Work request -
Your output is to hold only the lines from the one showing "Given: Open the help question mark icon" through the end of the listing, exactly, with every picture excluded.
━━━ Dataset excerpts ━━━
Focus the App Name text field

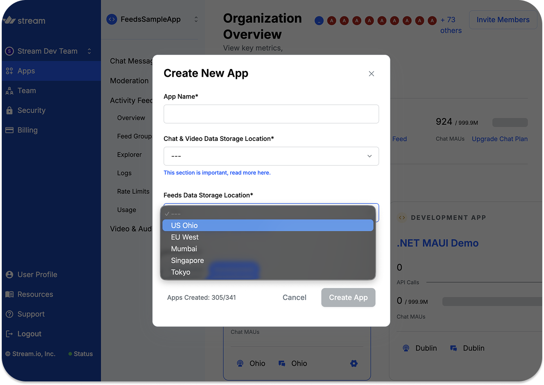pos(271,114)
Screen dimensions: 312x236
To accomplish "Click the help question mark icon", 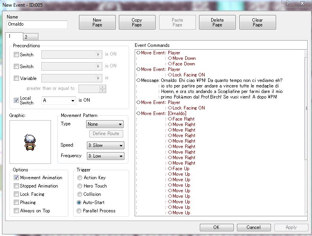I will click(x=288, y=3).
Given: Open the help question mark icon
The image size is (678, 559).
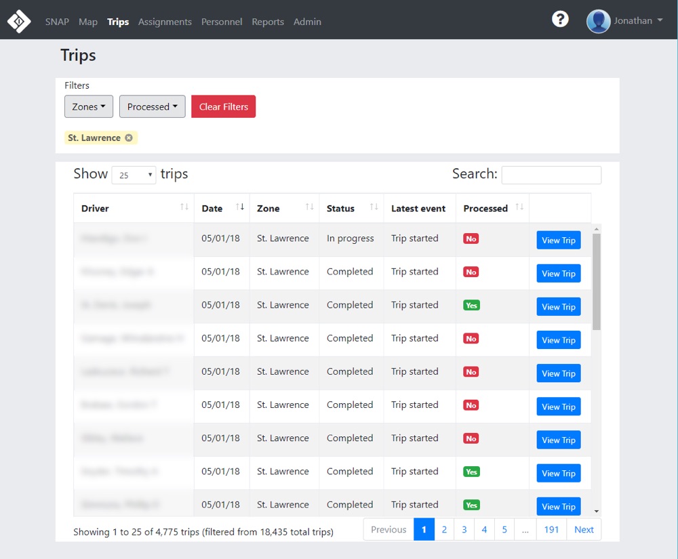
━━━
Answer to this task -
Given: Open the help question mark icon
The image size is (678, 559).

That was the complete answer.